Après une soigneuse collecte de données en 5 mois d'études sur place, et près d'un an d'analyse, d'interprétation, d'organisation des résultats, leur livre vient d'être publiée il y a quelques jours. Intitulée "Après le tsunami, Reconstruire l'habitat en Aceh", il est édité par l'URD (Urgence Réhabilitation Développement), une ONG se définissant comme " institut associatif de recherche, d’évaluation et de formation sur l’action humanitaire et la reconstruction post-crise [dont] l'objectif est d’améliorer les pratiques afin d’assurer aux populations affectées par des crises une amélioration de leur situation.".
Simon, également photographe, a pris toutes les superbes photos illustrant l'ouvrage, conférant à l'étude une dimension plus sensible et humaine.
Un extrait de la quatrième de couverture :A la suite des ravages causés par le tsunami de 2004, plusieurs centaines d'ONG et d'organisations internationales se sont rendues en Aceh, sur l'île indonésienne de Sumatra. Une centaine d'entre elles y ont engagé un long travail de reconstruction d'habitat. 500 000 Achinais étaient alors sans abri et, au cours des quatre années qui ont suivi, 140 300 maisons ont été reconstruites grâce à une partie des quelque 7.8 milliards de dollars recueillis par la communauté internationale et les donateurs privés. Jamais la construction n'avait tenu une aussi grande place dans les programmes humanitaires.
Ecrit à la suite d'une enquête de terrain, cet ouvrage se propose d'analyser ce vaste programme de reconstruction et notamment son impact sur la population et le territoire achinais. Les auteurs interrogent les conditions d'appropriation et de viabilité des maisons reconstruites suivant leurs typologies architecturales, leurs méthodes de construction et leur potentiel évolutif. Mais au-delà des problématiques liées à la maison, l'étude s'intéresse aux domaines connexes que sont la planification, le foncier, l'aide économique ou l'articulation entre la phase d'urgence et les programmes de développement. L'accent est mis sur le contexte de post-conflit dans lequel s'est déroulée la reconstruction, suite à l'accord de paix signé en 2005 qui a mis fin à une guérilla de trente ans entre les séparatistes du GAM et le gouvernement national.
Prenant place dans une région appauvrie et isolée par un long conflit, cette opération de reconstruction à l'ampleur exceptionnelle a-t-elle permis de poser les bases d'un développement social et économique soutenable pour la région d'Aceh?
Voici quelques extraits :c. Une base solide : l’importance des détails et de la qualité constructive (p. 65)
D’autres détails constructifs peuvent avoir leur importance : les structures des maisons de YEU à Kuala Bubon ou encore celles de la Croix-Rouge allemande laissent dépasser les nez de poutre du premier étage de plusieurs dizaines de centimètres vers l’extérieur. Si elle peut rappeler certaines formes architecturales des constructions traditionnelles en bois, cette configuration permet surtout l’accroche de structures complémentaires (type balcons) ou d’autres extensions.
b. Participation à la construction de la maison (p. 114)
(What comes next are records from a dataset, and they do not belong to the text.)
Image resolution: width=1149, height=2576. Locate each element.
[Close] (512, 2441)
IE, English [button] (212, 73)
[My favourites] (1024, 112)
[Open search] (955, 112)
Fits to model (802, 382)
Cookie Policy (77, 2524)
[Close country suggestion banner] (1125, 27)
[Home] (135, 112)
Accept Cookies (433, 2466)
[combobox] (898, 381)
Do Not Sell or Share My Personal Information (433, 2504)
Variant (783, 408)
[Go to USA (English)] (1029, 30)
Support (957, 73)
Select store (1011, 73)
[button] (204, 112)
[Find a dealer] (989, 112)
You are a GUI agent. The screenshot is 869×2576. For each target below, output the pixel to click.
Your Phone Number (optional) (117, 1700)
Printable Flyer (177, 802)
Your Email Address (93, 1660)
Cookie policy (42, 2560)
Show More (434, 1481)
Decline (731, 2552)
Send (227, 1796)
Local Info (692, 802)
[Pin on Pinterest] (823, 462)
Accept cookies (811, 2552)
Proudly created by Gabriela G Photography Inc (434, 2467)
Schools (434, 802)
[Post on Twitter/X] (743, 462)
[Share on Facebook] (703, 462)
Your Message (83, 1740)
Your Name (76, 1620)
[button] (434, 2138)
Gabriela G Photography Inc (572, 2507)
- Former des villageois, souvent pêcheurs ou agriculteurs, aux métiers de maçon ou de charpentier demande du temps. De plus, une formation rapide ne permet pas toujours aux travailleurs d’acquérir un savoir-faire très pointu. Il est plus facile de former un homme à la confection de briques qu’à la conception de charpentes. Les formations hâtives, dans ces cas de participation, ne permettent pas de développer des savoir-faire réellement qualifiants.- En Aceh, les années de conflit ont bouleversé les habitudes et les rythmes de travail. Un état d’esprit « au jour le jour » rend difficile la fidélisation des ouvriers et le travail journalier, ce qui perturbe l’organisation du travail et l’avancée du chantier.